A note to the list before I begin: if you aren't interested in this topic, simply delete the message.

Thanks again to Ralph Nielsen for quoting the only biblical passage (Ex. 21:22ff.) that speaks directly to abortion.  It is important to note that the early Church Fathers believed that the Greek translation of the Hebrew Bible was divinely inspired, and the Greek translation of this passage made a distinction between a "formed" and "unformed" fetus, with only the formed fetus being protected from abortion.  

Using the Greek philosopher Aristotle's totally inaccurate science, the good fathers determined that the male fetus was formed at 40 days, but the poor little female fetus had to wait another 40-50 days.  Aristotle also thought that women had one less tooth than men!  It never occurred to him to open a woman's mouth to count her teeth!

For English Common Law being "formed in the womb" became "quickening in the womb," which was accepted as a standard line beyond which abortions were banned.  One might ask the obvious question: how does movement in the womb constitute a moral criterion?  Animal fetuses move in their mothers' wombs, so this does make a moral difference between animals and persons.  This is why in the 17th Century Sir Edward Coke wisely attempted to return to the rationality criterion, which had defined human personhood from Aristotle to the Christians Boethius and Aquinas.  

As I have argued there are no brain waves significantly different from animal brain waves until the 25th week of fetal development, the beginning of the third trimester where our law now draws the line.  For more see www.class.uidaho.edu/ngier/abortion.htm.

As I have mentioned on this list before, this traditional criterion opens up the possibility of whale, dolphin, and ape persons and I believe that we should support the logic of that proposition. There is now a Seattle organization, inspired by "talking" chimps, that is very serious about extending personhood to apes, but not their "unformed" fetuses.

If you are still reading, let us take a look at two other biblical passages.
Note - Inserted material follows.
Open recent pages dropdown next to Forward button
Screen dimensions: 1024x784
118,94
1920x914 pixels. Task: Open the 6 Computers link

"Before I formed you in the womb, I knew you, and before you were born, I consecrated you" (Jer. 1:5).

 "Thou knowest me right well; my frame was not hidden from thee when I was being made in secret, intricately wrought in the depths of the earth. Thy eyes beheld my unformed substance ("golem"); in thy book were written, every one of them, the days that were formed for me" (Ps. 139: 15-16).
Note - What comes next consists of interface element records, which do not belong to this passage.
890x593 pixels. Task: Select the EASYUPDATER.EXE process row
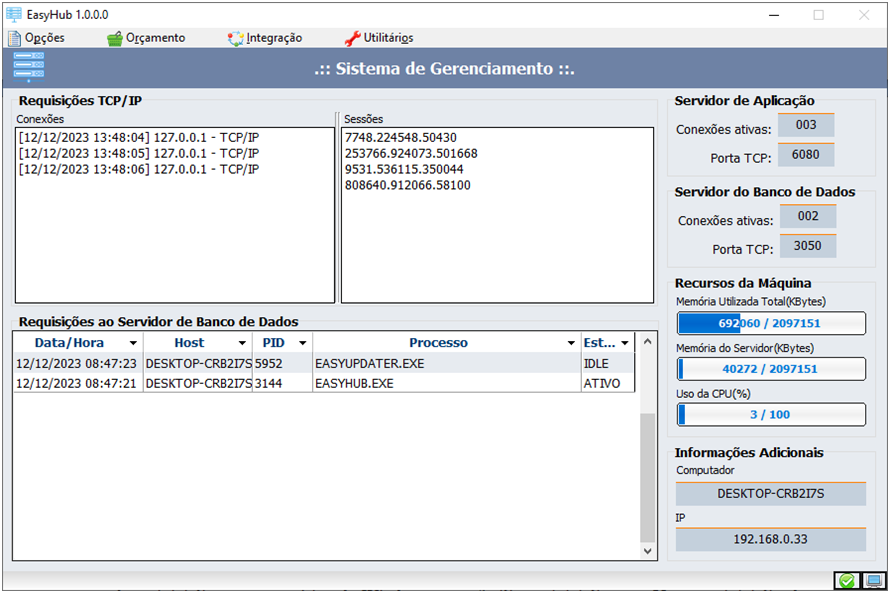pos(369,363)
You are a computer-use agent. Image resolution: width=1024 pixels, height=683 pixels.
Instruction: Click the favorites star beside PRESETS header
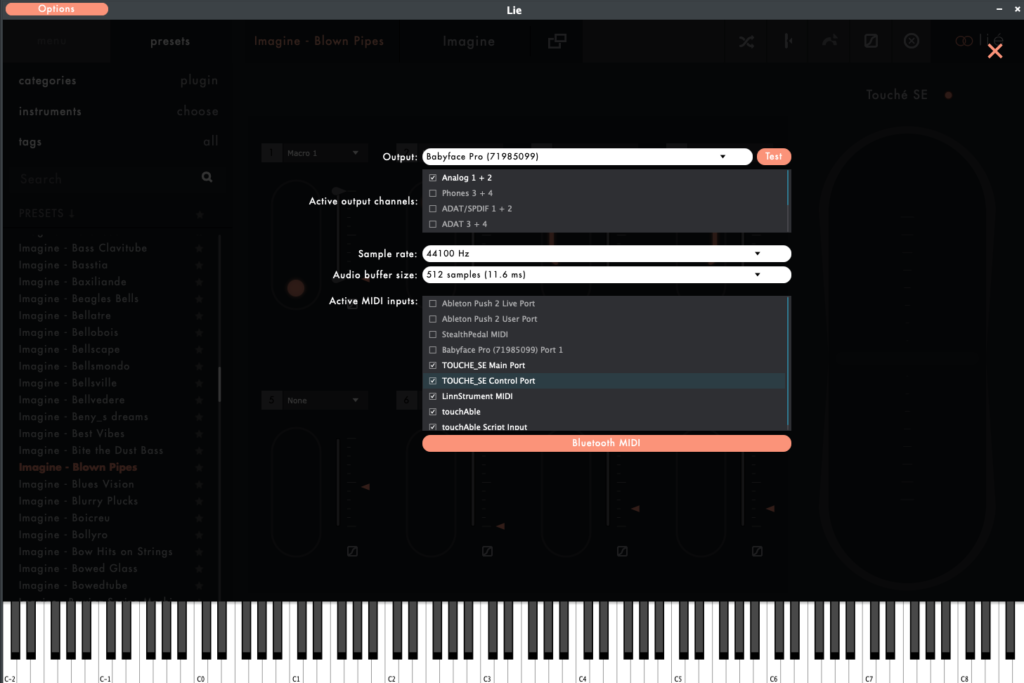[200, 214]
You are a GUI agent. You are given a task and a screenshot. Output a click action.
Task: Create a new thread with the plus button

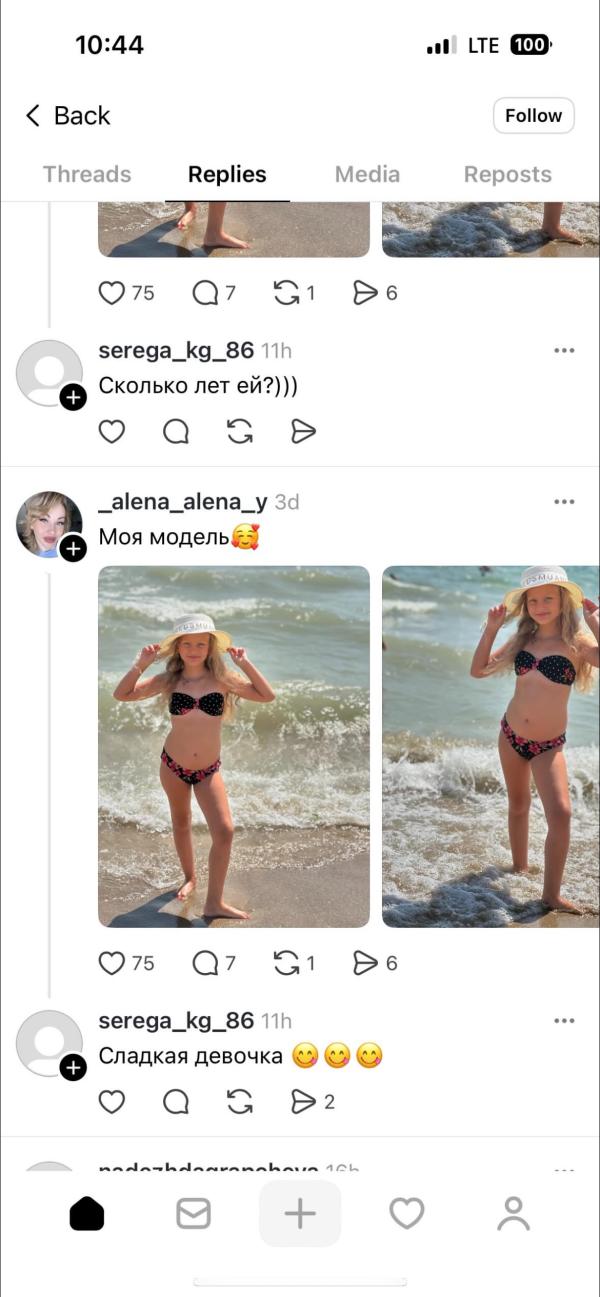300,1213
These are interesting passages but difficult to interpret. They also contain both logical problems and implications that a great majority of Christians would not want to accept. Orthodox Christianity has rejected the idea of the preexistence of the soul implied in both of these verses; and it is difficult to conceive of how even a divine mind could know something before it exists or know it as a possible existent. The passage from the Psalms maintains that the soul is formed in "the depths of the earth," which is a poetic phrase for Sheol, the Hebrew Hell from which all souls come and to which all souls return. No orthodox Christian would want to accept this old Hebrew version of the creation of souls.

In the Jewish tradition "golem" was not taken as a person at all; indeed, it was viewed as a being without a soul, an "unformed" fetus.  In the Middle Ages a legend arose about an giant called a Golem that two Czech rabbis made out of river clay.   They were presumably able to make the huge body live by reciting Kabbalistic chants over it.  Jews in the Prague ghetto were able to protect themselves by having the Golem fight against Christians who attacked the ghetto on a regular basis. There was also the early silent film The Golem that stars a soulless monster bent on destruction. It is obvious that the Jewish meaning of golem is not compatible with the traditional definition of a person.